An embodiment of the present invention provides a microelectronic test interface system including: a microelectronic test interface substrate and a printed circuit test load board, such as probe card system and device test load board system.

An embodiment of the present invention provides a method of manufacture thereof controlled solder and/or other conductive metal amount joining the microelectronic test interface substrate to the printed circuit test load board and real time solder and/or other conductive metal quality inspection of the test load board system.

Certain embodiments of the invention have other steps or elements in addition to or in place of those mentioned above. The steps or elements will become apparent to those skilled in the art from a reading of the following detailed description when taken with reference to the accompanying drawings.

BRIEF DESCRIPTION OF THE DRAWINGS

FIG. 1 is a schematic side view of a probe card system in an embodiment of the present invention microelectronics test interface substrate and printed circuit test load board system 810 is integrated.

FIG. 2 schematic view of an embodiment of microelectronic test interface substrate system 700 bottom view (aka BGA, LGA or PCB side) and the bottom view (aka substrate, chip, or device side) of a printed circuit load board system 610.

FIG. 3 is a schematic cross-sectional side view of an embodiment of microelectronic test load board system 810 with the solder joint system 900 connecting the microelectronic test interface substrate 700 and the printed circuit test load board 610.

FIG. 4 is a schematic sectional bottom view of an embodiment of microelectronic test interface substrate system 700 of dotted section 715 in FIG. 2. and the solder paste and/or other conductive metal stencil 410.

FIG. 5 is a schematic cross-sectional close side view of an embodiment of microelectronic test interface substrate system one process of forming solder bumps by applying the solder paste on solder joining pad 720 of the microelectronic test interface substrate system 700.

FIG. 6 is a schematic cross-sectional close side view of an embodiment of microelectronic test interface substrate system other processes of forming solder and/or other conductive metal bumps by applying the commercially available solder and/or other conductive metal balls on solder joining pad 720 of the microelectronic test interface substrate system 700.
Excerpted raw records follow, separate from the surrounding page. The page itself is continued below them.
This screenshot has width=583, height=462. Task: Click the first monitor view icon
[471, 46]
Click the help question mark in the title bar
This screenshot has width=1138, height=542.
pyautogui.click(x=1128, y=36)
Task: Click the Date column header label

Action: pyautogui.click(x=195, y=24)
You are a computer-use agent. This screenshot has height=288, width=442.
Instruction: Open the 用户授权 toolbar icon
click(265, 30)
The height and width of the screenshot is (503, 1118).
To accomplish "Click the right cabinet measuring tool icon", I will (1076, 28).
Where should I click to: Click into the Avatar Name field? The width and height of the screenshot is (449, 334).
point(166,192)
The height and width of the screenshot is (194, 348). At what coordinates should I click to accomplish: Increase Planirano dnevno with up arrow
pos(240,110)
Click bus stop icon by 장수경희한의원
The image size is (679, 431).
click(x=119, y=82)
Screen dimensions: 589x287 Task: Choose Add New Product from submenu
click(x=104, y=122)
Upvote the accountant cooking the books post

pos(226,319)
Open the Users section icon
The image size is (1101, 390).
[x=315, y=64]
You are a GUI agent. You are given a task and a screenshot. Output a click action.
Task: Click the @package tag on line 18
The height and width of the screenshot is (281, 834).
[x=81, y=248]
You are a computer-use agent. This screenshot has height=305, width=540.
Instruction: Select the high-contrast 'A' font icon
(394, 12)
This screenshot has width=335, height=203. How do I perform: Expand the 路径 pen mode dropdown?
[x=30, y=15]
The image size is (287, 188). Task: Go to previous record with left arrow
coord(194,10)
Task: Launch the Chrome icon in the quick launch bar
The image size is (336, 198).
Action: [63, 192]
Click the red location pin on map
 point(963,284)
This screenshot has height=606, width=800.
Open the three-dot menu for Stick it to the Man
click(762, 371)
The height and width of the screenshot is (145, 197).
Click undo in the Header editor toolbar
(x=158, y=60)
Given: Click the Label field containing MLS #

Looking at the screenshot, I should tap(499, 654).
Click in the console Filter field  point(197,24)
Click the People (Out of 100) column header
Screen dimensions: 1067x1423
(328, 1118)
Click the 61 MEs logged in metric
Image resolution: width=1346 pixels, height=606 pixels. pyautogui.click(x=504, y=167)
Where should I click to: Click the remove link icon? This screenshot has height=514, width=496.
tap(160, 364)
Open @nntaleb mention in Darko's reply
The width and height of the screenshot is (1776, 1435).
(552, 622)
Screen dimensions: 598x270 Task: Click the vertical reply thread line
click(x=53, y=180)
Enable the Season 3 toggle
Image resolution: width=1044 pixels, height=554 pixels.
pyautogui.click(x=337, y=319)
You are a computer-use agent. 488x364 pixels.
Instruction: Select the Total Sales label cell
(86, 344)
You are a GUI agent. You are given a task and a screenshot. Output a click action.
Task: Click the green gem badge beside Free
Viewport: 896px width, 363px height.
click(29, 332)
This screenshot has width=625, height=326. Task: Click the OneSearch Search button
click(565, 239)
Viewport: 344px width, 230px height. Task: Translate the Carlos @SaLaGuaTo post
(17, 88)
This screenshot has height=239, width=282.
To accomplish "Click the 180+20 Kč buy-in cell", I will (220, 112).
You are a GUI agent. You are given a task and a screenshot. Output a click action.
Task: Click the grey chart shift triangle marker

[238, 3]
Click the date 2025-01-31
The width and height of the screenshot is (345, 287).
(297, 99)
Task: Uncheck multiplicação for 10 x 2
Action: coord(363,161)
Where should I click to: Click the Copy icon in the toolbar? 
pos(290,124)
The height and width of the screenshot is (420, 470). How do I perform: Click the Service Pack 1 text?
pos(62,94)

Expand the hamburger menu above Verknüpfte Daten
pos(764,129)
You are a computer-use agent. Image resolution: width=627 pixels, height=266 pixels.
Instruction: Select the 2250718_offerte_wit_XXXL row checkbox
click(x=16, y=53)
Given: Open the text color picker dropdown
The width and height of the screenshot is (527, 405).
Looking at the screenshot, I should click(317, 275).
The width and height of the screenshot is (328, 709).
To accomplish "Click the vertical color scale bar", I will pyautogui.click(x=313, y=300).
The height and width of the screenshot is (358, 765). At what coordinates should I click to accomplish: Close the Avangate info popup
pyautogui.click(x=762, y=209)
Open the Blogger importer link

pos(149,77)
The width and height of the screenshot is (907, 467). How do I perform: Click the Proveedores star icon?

FIG. 7 is a schematic cross-sectional close side view of an embodiment of the platform system D in FIG. 5 forming a solder bump on the microelectronic test interface substrate BGA pad system 440 using top 680 and bottom 690 programmable heating apparatus.

FIG. 8 is a schematic cross-sectional close side view of an embodiment of the microelectronic test interface substrate system 700 after the solder and/or other conductive metal bump 950 formation.

FIG. 9 is a schematic cross-sectional close side view of an embodiment of the printed circuit test load board system process of applying the solder paste on solder joining pad 620 of the load board system 610.

FIG. 10 is a schematic cross-sectional close side view of an embodiment of the optically aligning and placing the test interface substrate system 700 on the pasted load board system 680.

FIG. 11 is a schematic cross-sectional close top optically aligned view of an embodiment of the test interface substrate system 700 place on the test load board system 680 forming a system 820.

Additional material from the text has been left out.